– Эви, пойдем! Не нужно бояться, – уговаривала она дочь. – Здесь совсем неглубоко. Эви, иди сюда! Тебе понравится!

– Нет.

– Эви, давай! Ты даже не знаешь, как это приятно!

– Нет!

– Эви, я жду. Обещаю, что буду держать тебя крепко-крепко!

– Нет, я не хочу! – наотрез отказалась Эви и, повернувшись к матери спиной, вышла на берег и потопала к своему полотенцу, лежащему на песке.

Дафна стояла по пояс в воде, уперев руки в бока, и смотрела на свою строптивицу. «Как такое возможно? – недоумевала она. – Как ребенок из семьи рыбаков может бояться воды? Но какой смысл доискиваться, так ли это в действительности: ответ был очевиден, и она часто повторяла его про себя вместе с фразой «Ах, если бы только…».

Если бы только… она давала себе передохнуть и приезжала бы сюда каждое лето. Если бы только… она не стремилась с головой уйти в работу и не упустила бы столько с Эви. Если бы только… Алекс не взялся за ту ночную приработку, чтобы помочь ей оплатить учебу на курсах кондитеров, куда она так стремилась попасть. Если бы только… водитель грузовика, который пересек разделительную полосу и врезался в машину Алекса, не пил в ту ночь. Если бы только… ее родителей не оказалось в кафе, когда туда ворвались грабители. Если бы только… Baba не препирался с ними и открыл бы кассу, как требовал тот наркоман с пистолетом. Если бы только… Mama послушалась отца, который, истекая кровью, упал на пол, покрытый линолеумом, и кричал ей, чтобы она не подходила. Но Mama бросилась к нему, пытаясь помочь. Если бы только… тот наркоман заметил на шее матери медальон с фотографиями Дафны и малышки Эви и понял бы, что у этой женщины есть близкие люди, для которых она живет, что ее любят и в ней нуждаются. Если бы только он знал… какую боль принесет, снова нажимая на курок.

Если бы только она не потеряла всех, кого любила.

Если бы только…

Но пути назад нет. И невозможно вернуть ни ее родителей, ни Алекса, чтобы они помогли ей растить дочь и окружили бы Эви любовью и заботой, в которых она так отчаянно нуждалась. Дафне было всего тридцать пять, но иногда ей казалось, что вся ее жизнь – это череда потерь и она закутана в черное, как вдовы на Эрикусе. Но на Манхэттене не принято оплакивать потери и повязывать черный платок, поэтому Дафна научилась носить траур в душе.
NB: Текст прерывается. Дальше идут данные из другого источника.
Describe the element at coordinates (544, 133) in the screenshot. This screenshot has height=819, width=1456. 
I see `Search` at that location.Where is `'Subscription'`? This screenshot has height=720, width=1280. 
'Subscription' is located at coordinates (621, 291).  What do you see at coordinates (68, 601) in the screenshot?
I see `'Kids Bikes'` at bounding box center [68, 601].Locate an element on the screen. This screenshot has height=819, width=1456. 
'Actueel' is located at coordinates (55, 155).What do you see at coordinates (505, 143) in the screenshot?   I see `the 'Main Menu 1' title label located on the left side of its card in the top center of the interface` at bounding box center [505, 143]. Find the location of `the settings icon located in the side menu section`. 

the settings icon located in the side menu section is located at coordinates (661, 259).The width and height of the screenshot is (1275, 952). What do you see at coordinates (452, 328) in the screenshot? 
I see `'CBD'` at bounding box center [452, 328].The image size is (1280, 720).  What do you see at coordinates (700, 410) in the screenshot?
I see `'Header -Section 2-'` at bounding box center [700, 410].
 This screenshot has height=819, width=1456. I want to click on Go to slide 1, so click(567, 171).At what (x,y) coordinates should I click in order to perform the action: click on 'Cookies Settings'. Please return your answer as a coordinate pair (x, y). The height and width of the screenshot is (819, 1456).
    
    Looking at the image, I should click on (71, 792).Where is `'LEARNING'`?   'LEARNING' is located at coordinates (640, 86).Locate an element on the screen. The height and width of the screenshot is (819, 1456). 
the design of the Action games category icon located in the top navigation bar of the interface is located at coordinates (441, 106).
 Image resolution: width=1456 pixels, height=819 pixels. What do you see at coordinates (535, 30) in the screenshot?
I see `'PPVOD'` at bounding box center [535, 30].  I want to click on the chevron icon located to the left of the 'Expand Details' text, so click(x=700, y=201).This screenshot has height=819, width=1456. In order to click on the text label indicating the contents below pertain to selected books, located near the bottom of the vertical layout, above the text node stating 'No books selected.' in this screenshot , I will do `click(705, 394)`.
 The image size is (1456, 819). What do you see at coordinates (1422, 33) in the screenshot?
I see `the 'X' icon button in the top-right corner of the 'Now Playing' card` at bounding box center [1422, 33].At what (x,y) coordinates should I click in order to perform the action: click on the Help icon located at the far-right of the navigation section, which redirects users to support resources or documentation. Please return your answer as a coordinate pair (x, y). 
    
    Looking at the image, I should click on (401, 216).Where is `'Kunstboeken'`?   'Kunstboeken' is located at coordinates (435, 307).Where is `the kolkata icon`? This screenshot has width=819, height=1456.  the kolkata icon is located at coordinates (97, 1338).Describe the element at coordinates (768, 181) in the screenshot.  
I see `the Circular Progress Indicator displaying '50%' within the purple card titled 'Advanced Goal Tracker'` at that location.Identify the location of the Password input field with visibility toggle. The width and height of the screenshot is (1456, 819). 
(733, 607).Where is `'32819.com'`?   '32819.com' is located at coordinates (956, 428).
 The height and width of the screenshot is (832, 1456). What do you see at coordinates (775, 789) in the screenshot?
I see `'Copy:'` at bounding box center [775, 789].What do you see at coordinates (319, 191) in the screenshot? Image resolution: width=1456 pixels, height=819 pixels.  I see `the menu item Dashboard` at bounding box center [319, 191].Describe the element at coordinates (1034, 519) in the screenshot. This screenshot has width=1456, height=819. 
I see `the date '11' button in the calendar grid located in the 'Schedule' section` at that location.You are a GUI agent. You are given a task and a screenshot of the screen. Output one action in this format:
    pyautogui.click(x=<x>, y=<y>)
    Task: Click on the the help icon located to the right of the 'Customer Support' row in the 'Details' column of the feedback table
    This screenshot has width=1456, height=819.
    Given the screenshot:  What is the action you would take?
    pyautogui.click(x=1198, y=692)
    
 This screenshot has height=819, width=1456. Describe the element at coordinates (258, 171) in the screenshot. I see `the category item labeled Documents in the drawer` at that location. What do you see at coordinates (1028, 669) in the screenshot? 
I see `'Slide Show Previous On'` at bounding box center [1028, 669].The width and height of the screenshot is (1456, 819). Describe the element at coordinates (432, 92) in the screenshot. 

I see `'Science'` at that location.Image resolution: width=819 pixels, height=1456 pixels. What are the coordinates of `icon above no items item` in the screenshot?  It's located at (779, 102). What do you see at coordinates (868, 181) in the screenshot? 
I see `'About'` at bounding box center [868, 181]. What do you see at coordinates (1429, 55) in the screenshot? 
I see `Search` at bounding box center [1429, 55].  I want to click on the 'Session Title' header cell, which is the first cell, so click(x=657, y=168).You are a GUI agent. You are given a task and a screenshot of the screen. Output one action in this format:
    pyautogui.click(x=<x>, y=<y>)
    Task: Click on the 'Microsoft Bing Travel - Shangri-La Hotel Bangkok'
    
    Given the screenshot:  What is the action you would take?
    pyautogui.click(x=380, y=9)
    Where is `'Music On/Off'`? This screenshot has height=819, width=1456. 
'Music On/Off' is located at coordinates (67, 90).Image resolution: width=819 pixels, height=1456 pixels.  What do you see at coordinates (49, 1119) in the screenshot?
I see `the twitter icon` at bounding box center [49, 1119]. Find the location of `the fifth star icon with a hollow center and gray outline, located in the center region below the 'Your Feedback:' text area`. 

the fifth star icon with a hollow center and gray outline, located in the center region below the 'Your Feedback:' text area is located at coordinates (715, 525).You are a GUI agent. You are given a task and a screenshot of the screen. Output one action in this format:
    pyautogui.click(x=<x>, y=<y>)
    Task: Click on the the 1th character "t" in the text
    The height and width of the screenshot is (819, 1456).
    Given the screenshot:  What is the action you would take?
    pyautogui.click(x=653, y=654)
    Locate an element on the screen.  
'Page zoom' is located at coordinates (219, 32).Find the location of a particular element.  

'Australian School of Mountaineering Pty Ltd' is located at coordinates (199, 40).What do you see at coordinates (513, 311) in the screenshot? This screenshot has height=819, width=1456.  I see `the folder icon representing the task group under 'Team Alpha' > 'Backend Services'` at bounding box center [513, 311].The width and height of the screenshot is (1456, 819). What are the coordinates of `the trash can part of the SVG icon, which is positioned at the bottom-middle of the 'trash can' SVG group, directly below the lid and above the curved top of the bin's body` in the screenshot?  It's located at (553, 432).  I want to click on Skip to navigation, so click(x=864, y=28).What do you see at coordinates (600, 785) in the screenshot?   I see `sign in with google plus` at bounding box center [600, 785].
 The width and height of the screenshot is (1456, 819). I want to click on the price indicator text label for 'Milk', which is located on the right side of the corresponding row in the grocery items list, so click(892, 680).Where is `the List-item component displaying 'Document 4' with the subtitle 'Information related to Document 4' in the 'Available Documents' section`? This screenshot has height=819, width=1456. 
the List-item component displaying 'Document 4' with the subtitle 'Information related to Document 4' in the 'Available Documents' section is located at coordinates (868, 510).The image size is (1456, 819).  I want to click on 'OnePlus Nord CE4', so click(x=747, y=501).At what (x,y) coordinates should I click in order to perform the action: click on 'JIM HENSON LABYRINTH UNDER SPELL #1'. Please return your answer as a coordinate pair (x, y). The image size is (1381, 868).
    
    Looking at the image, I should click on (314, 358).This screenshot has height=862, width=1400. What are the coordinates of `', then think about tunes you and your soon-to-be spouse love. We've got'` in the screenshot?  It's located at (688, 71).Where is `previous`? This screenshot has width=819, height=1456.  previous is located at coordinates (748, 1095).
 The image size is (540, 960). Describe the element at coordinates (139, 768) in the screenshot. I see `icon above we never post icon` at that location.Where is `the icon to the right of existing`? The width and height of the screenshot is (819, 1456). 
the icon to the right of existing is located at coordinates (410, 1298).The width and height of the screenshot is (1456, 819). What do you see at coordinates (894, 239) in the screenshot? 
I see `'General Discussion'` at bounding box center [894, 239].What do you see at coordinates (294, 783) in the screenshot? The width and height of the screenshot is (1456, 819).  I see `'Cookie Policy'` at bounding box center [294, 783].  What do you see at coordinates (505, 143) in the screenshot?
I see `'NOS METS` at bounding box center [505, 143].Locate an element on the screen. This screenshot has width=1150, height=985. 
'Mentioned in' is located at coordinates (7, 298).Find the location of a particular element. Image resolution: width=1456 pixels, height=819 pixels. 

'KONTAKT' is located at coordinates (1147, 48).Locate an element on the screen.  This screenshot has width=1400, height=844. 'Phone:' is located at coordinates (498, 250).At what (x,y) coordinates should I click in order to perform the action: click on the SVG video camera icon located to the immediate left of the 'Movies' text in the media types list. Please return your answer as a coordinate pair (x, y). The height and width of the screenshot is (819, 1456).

Она понимала, что прошлое изменить невозможно. И, наблюдая за удаляющейся дочерью, решила, что может изменить будущее и прямо сейчас начнет это делать.

Она выходит замуж за Стивена, и теперь у нее будет больше свободного времени и финансовых возможностей, чтобы дать Эви все, что ей нужно и чего она заслуживает. Она обязана сделать это, ведь уже и так потеряла слишком многих: и мужа, и родителей. А теперь и Эви, ее собственная дочь, тоже растет без матери. И будь она проклята, если потеряет и ее тоже.

Стоя в чистой прохладной воде и чувствуя, как волны разбиваются о ее ноги, Дафна наблюдала за играющей на песке Эви и думала о том, что теперь всегда будет рядом с дочерью и возместит ей потери предыдущих лет. Она покажет ей окружающий мир, ведь Эви даже не представляет, что теряет. Откуда ей знать, какое это удовольствие с разбегу броситься в воду, ведь она видела, как ее мать совершает в жизни лишь осторожные, тщательно обдуманные шажки?

– Эви, Эви, дорогая! – крикнула дочери Дафна. – Я поплаваю немного, и мы пойдем домой. Хорошо?

– Хорошо, мамочка!

Дафна развернулась лицом к морю, согнула колени, подняла руки над головой и набрала полную грудь воздуха.

Эви по-прежнему сидела на песке и строила замок. Внезапно она поднялась на ноги и повернула голову к кипарисам.

– Мамочка, почему эти женщины плачут? Что произошло?

Но Дафна ее не слышала. Когда первый тихий стон достиг ушей Эви, Дафна выпрыгнула вверх, резко погрузилась в воду и открыла глаза. Barbounia, tsipoura – все они по-прежнему там. Прошло уже шесть лет, но ничего не изменилось.

Прошло целых шесть лет – и изменилось очень многое!